Isso não quer dizer, contudo, afirmou o Relator, que a Câmara Municipal está alheia ao problema. Pelo contrário, ele mesmo, como presidente do Sindicato dos Trabalhadores em Transporte Rodoviários no Estado de Rondônia (SINTTRAR) garante que já representou o prefeito judicialmente.

 

O vereador Aleks Palitot é outro que não tem medido esforços para tentar resolver a situação. De fevereiro para cá, foram realizadas Audiência Pública e reunião da Comissão de Educação, da qual ele faz parte, com a participação de representantes da SEMED, do Ministério Público, do Conselho Municipal de Educação e representantes das empresas, mas os problemas persistem.

 

Hoje, Licório e membros da equipe do prefeito Hildon Chaves, deveriam comparecer à sala Elenilson Negreiros, anexa ao Plenário, para mais uma reunião, a fim de prestarem informações não somente sobre o transporte escolar como também para falar de outros assuntos relacionados à sua pasta. Dessa vez, Palitot substituiu a palavra convite por convocação. Isso significa que, se não comparecer dentro do prazo, Licório incorrerá em crime de responsabilidade.

 

Mas nem tudo está perdido.
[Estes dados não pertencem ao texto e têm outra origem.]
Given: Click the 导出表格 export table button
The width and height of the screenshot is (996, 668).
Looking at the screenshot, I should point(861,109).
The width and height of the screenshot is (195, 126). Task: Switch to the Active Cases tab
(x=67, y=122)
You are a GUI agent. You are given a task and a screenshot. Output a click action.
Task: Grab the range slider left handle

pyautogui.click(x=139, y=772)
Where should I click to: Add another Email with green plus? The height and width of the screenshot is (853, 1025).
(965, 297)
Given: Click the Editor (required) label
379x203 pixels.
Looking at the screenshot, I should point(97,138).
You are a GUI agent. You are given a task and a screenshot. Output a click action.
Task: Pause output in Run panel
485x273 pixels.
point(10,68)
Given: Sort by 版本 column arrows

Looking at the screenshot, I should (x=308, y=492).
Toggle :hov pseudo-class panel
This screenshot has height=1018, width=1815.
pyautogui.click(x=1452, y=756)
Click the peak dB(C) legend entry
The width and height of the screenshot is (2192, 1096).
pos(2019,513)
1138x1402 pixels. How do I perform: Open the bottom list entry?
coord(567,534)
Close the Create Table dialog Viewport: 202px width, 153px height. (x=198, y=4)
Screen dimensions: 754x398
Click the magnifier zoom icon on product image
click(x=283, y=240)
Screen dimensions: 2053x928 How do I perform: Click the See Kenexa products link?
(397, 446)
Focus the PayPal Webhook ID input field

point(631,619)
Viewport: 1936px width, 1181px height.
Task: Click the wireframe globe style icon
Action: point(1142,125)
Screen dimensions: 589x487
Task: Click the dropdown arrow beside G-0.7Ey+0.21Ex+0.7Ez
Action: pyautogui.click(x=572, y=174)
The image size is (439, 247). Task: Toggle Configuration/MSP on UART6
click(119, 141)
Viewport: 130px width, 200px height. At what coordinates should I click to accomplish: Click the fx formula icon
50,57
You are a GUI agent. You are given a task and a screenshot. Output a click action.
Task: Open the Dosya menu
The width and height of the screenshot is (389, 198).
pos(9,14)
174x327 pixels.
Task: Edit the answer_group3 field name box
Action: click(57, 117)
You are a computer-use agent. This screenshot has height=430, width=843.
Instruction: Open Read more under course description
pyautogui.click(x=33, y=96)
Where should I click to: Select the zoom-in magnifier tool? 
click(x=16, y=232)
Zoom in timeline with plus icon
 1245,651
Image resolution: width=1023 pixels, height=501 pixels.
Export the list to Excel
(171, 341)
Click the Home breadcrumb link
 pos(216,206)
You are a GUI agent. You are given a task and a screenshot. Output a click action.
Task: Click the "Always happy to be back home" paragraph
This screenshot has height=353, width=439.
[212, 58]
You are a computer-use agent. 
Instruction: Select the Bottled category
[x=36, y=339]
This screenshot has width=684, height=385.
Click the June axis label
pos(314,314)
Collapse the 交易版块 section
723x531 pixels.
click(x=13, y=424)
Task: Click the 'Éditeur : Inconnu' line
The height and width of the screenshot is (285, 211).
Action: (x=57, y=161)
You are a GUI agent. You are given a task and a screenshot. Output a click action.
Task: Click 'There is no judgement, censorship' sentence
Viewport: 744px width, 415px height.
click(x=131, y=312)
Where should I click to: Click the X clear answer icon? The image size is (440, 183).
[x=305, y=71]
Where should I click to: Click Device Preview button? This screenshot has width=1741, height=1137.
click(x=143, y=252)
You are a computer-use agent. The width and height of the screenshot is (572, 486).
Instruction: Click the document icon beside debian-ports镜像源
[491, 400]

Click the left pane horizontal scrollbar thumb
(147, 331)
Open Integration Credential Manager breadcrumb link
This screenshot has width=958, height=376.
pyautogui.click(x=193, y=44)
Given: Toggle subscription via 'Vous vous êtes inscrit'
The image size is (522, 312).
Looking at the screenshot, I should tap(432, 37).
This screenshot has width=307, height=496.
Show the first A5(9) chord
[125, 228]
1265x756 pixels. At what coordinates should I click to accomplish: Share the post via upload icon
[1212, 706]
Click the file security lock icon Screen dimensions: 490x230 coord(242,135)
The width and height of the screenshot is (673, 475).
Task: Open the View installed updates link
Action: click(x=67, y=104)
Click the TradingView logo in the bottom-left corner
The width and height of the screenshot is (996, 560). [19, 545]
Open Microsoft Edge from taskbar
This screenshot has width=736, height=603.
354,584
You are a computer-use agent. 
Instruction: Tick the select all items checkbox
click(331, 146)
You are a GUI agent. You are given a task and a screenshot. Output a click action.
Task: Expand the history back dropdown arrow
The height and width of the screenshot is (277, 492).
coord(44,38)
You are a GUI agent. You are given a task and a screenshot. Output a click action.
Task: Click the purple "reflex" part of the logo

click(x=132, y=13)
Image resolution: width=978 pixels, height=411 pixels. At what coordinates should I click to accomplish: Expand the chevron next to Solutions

Por sugestão do Relator, uma Comissão Parlamentar de Inquérito foi aprovada para investigar o serviço de transporte escolar. Apesar de ser contra a CPI – ela queria uma CP – a vereadora Ellis Regina não perdeu tempo. Antes que Antonio Carlos da Silva concluísse a leitura do seu Relatório, a vereadora já tinha pronto um Requerimento, pedindo a instalação da CPI. Mas espera aí, perguntar-me-ia o leitor, por que uma Comissão Parlamentar de Inquérito, e não uma Comissão Processante? Enquanto esta se caracteriza pela agilidade, aquela, eu diria, é um pouco mais burocrática.